I retired from the San Francisco Business Times on Tuesday, Nov. 1, after a cumulative 21 years or so with the paper, in various stints.
Talking Biz News wants to know why I stayed so long, what I got out of it, and what I liked about it.
The truth is, I fell into business journalism, as kind of a fluke. After studying English and American lit at Brown University, I floundered for quite a while, trying to decide what to do with my life as a grownup. This type of journalism, strangely enough, turned out to be the answer.
I tried a Ph.D. program in literature at UCLA but dropped out without a degree, after deciding that while I loved books, writing and literature, I wanted a closer connection to the flesh and blood world around me.
My short tenure at UCLA overlapped with the Iranian revolution of 1978-79, which ended up overthrowing the Shah, and installing the Islamic Republic. People marching in the streets, shouting insults at America, the Great Satan.
Tumult. Craziness. Drama. And I was stuck in a library.
After that, experiments in trade publishing at Miller Freeman Publications, at a computer magazine for Atari computer aficionados, and in a couple of quick-hit corporate communications jobs convinced me I still hadn’t found the real me — but by then I was in my 30s and clearly running out of time to figure things out.
That’s when I finally found a place, a calling, and a longtime home, beginning with freelance work for the Oakland Tribune (back in something approaching its glory days), Diablo Magazine and other venues, and ultimately to a full-time job as an assistant editor at the Business Times, then an independent business weekly.
As soon as I could I ditched the editing job, and latched onto the first reporting position that appealed to me — covering the business of health care in the San Francisco Bay Area. That became my primary focus for the next 27 years or so, at the Business Times and during tenures at Modern Healthcare and Healthcare Business magazines (where I also covered national trends and stories).
In a sense, I’ve been more of a health care reporter than a business journalist, because health care is to a large degree a world of its own. I never got into the minutiae of covering public companies. I never spent a lot of time on earnings calls, or covering Wall Street’s up and downs. And I never really warmed up to the not always scintillating prose and insights of the Wall Street analysts, who supposedly know so much but who all too often seem to be offering up the conventional wisdom. Or trying to sell a product.
I guess — to quote Frank Sinatra’s anthem — you could say I did it my way.

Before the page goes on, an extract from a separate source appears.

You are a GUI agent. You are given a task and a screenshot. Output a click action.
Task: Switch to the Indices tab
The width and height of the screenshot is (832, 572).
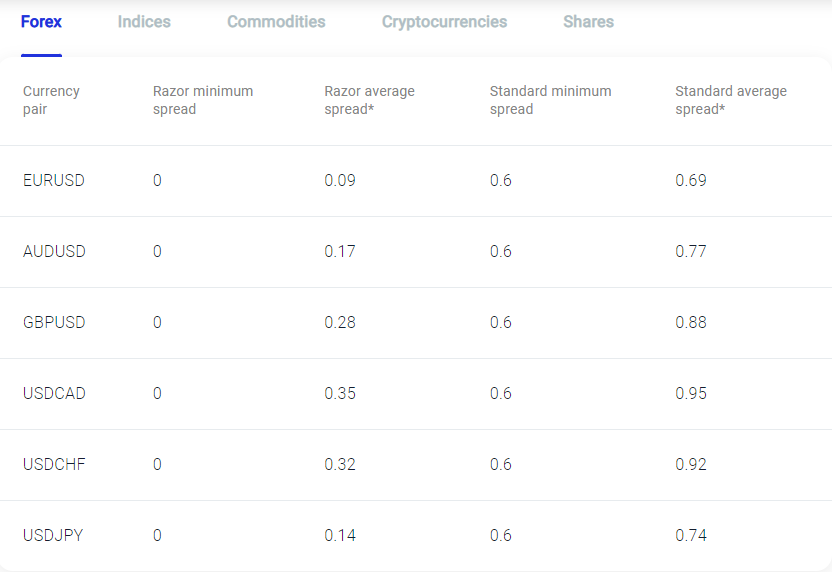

I loved the chase, the adrenaline rush of racing after and, with luck and perseverance, catching up to a big story. Or even a smaller one, if it was a scoop, and others following health care news in the vicinity hadn’t caught a whiff of it yet. I loved knowing and talking to insiders, grabbing the latest gossip, getting tips from consumers who were getting screwed, and following each small thread to see if it led to a better understanding of the entire fabric.
And every once in a while, to righting an injustice.
Those who know me know I have little patience with PR people who don’t know their craft, or business executives who can’t — or won’t — answer simple questions with coherent answers. I like to break the complex into its most basic components. Is your company making money? Why is your product or service better than the other guys’? You say you have a new CFO, but what happened to the last one?
Why did I stay in one place for such a long time? Stability, I guess. Security. And knowing from experience that the Business Times offered a rare blend of high journalistic standards, a clear mission (as former Editor Steve Symanovich explained it, write about “Big companies and big people doing big things in Bay Area business”) and a great sense of camaraderie.
Like an underdog in baseball or football, it was Us vs. Them, the plucky weekly against those big bad daily papers.
Times have changed. The Business Times is part of ACBJ, a big chain that in turn is part of a much larger holding company. Clicks rule now, and SEO headlines and all the rest. Even the big bad dailies are hurting. And nearly three decades is a long time to be doing something, even something you love.
Time to chase new challenges, and let a new generation tackle the current crises of business journalism. But it’s been rewarding, intellectually and otherwise, to follow this path. It’s helped put two kids through college.
And, far more often than not, it’s been a blast.
Chris Rauber recently retired as a business journalist at the San Francisco Business Times.